[Opening Data supplied section]
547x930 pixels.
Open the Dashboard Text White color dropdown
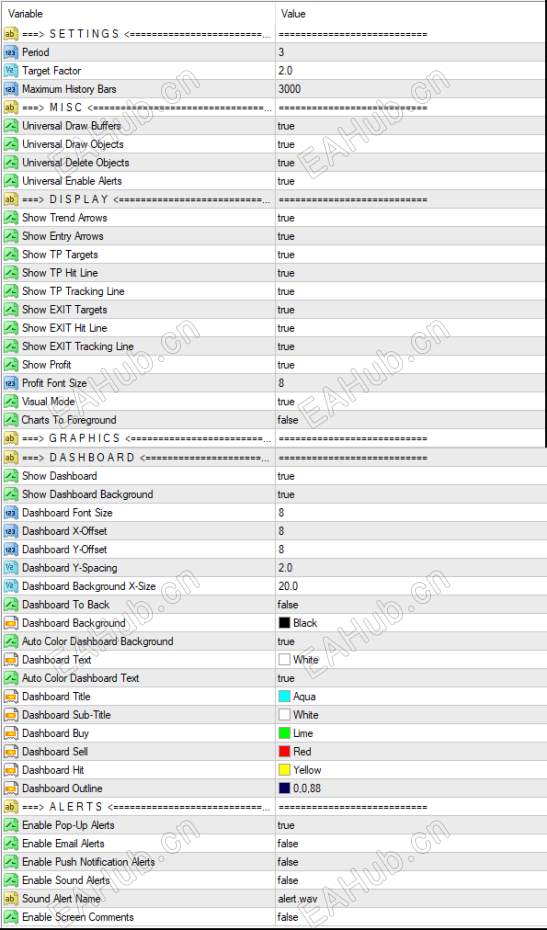(x=410, y=660)
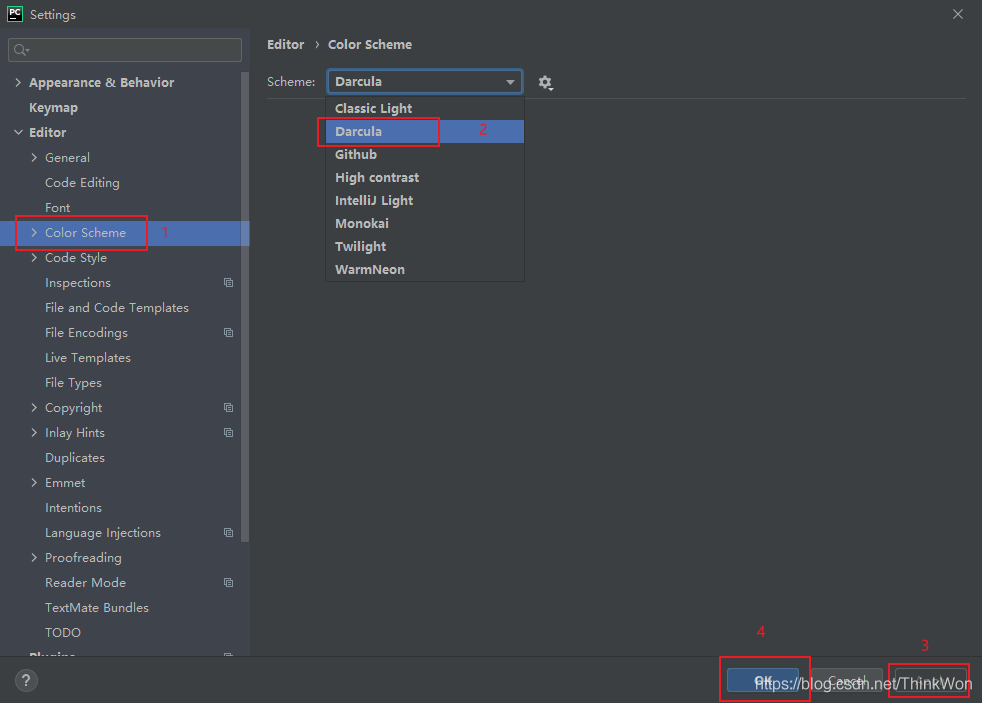Click project-level icon next to Copyright
982x703 pixels.
coord(228,408)
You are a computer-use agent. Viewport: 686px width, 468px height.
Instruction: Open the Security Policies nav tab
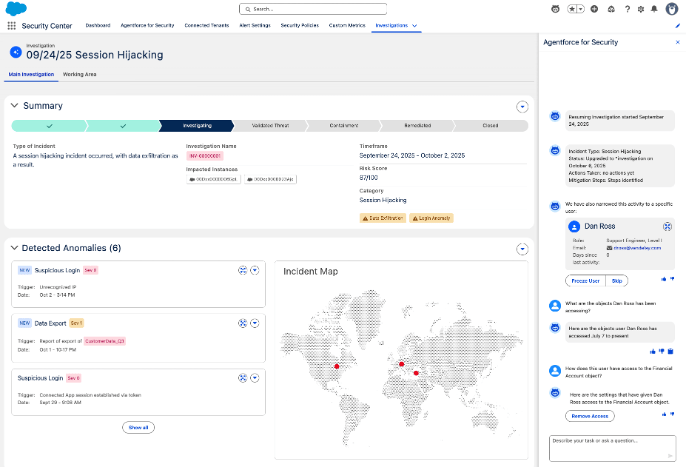coord(299,24)
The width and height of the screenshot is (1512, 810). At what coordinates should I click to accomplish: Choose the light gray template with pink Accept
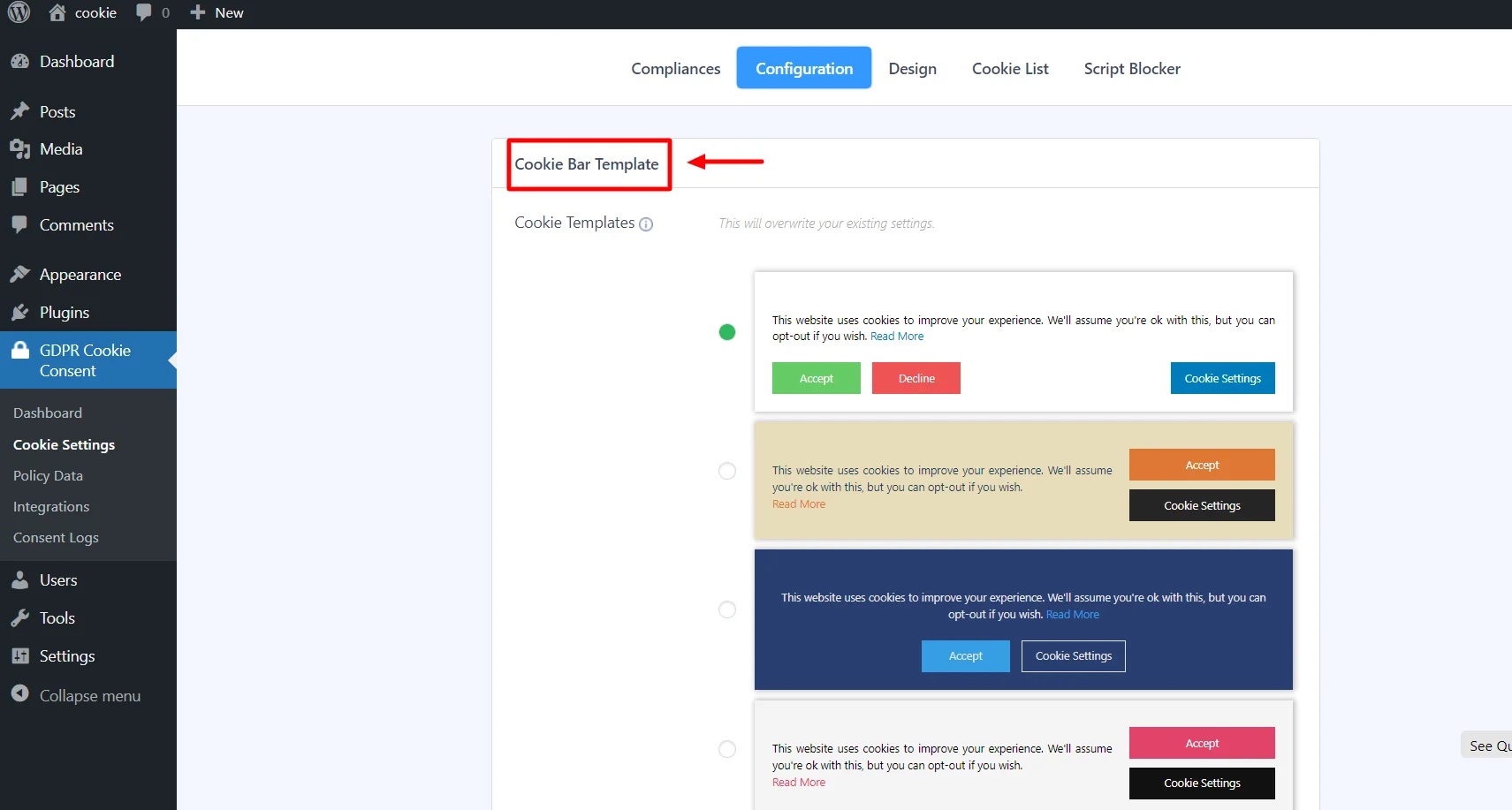(x=727, y=749)

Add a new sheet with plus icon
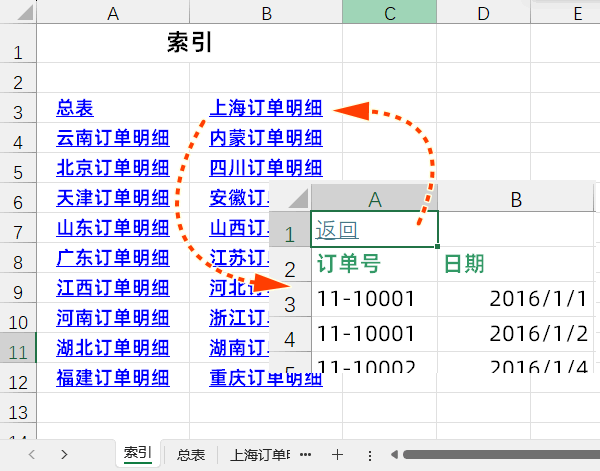pos(337,455)
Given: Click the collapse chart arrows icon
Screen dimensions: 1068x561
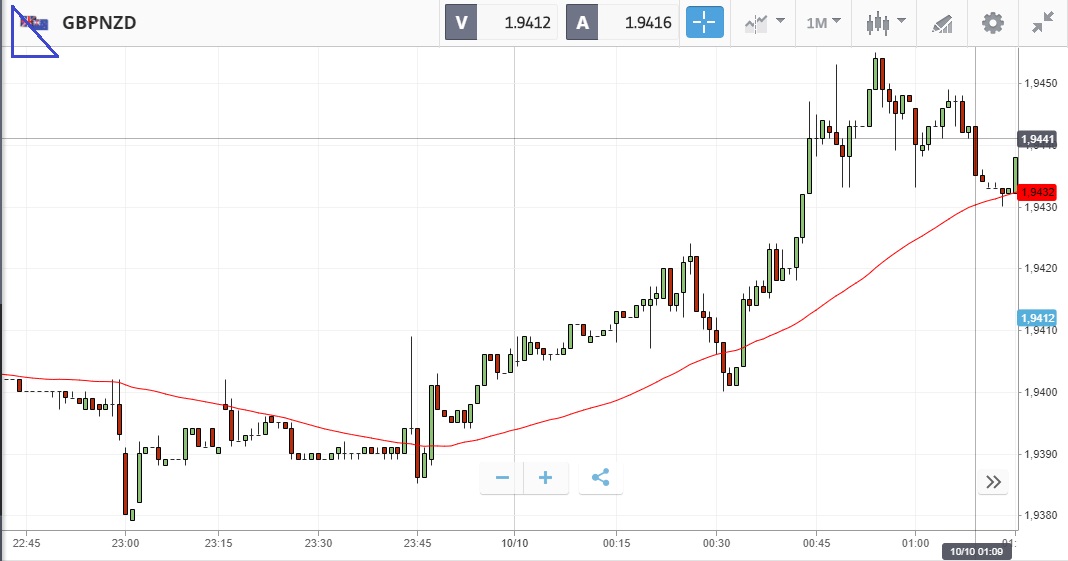Looking at the screenshot, I should point(1044,22).
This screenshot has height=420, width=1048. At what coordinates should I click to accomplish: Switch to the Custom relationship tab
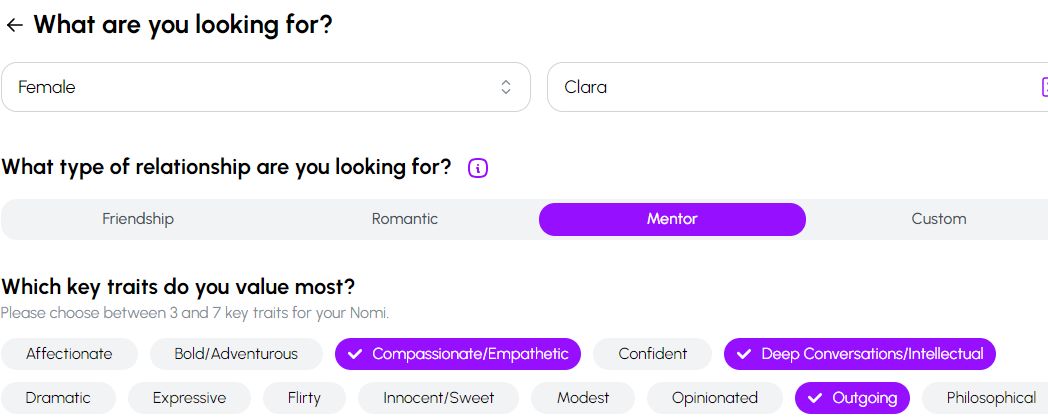[x=938, y=219]
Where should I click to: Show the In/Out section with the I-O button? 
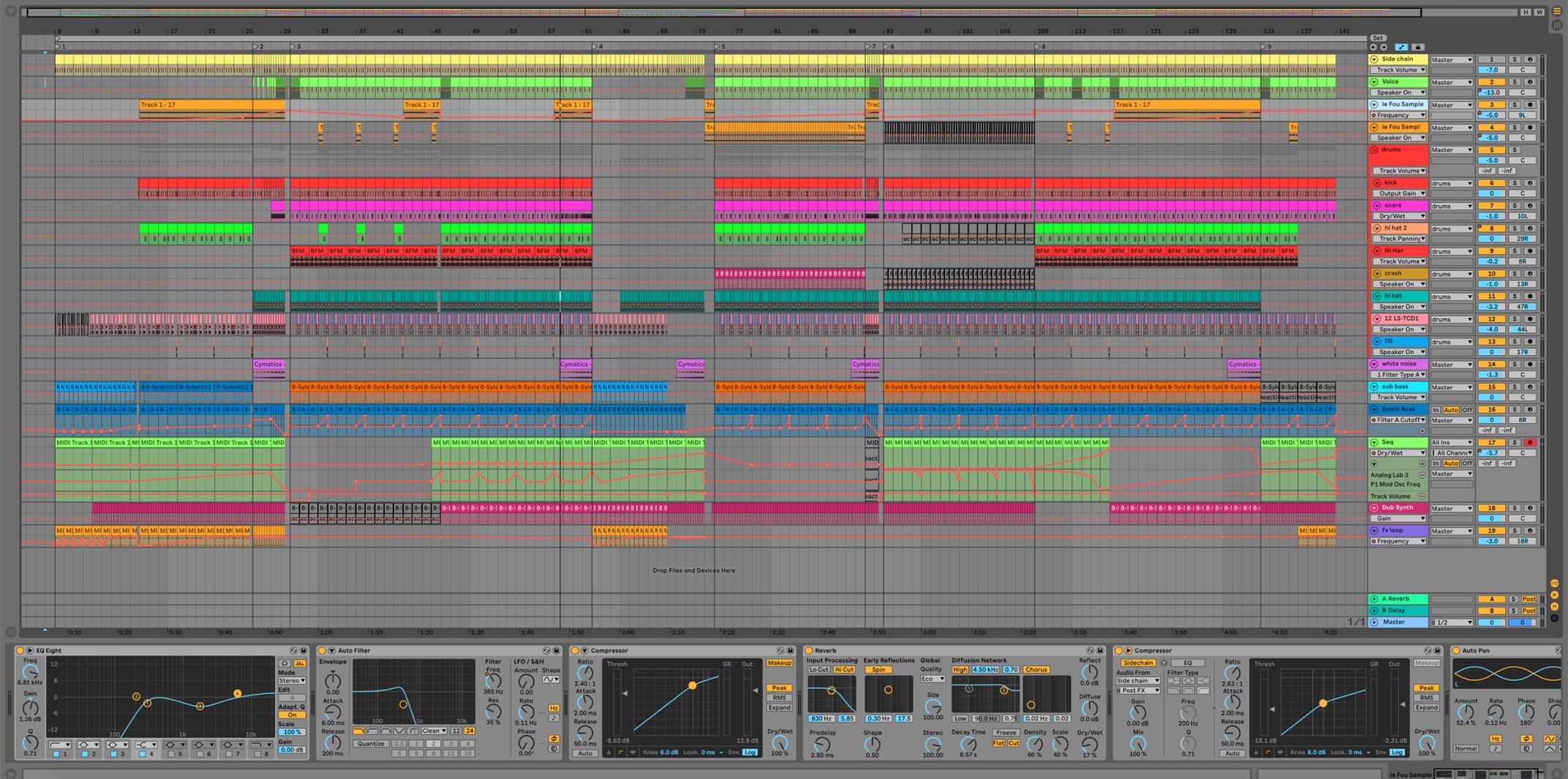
[Closing Data supplied section]
Exact repetition is the task: every line from the start of the data to the line with "Given: Click the collapse chart arrows icon", inclusive, and none after it, pictures omitted.

547x930 pixels.
Open the Dashboard Text White color dropdown
(x=410, y=660)
Click project-level icon next to Copyright
982x703 pixels.
coord(228,408)
You are a computer-use agent. Viewport: 686px width, 468px height.
Instruction: Open the Security Policies nav tab
coord(299,24)
The width and height of the screenshot is (1512, 810). At what coordinates should I click to accomplish: Choose the light gray template with pink Accept
(x=727, y=749)

Add a new sheet with plus icon
pos(337,455)
Given: Click the collapse chart arrows icon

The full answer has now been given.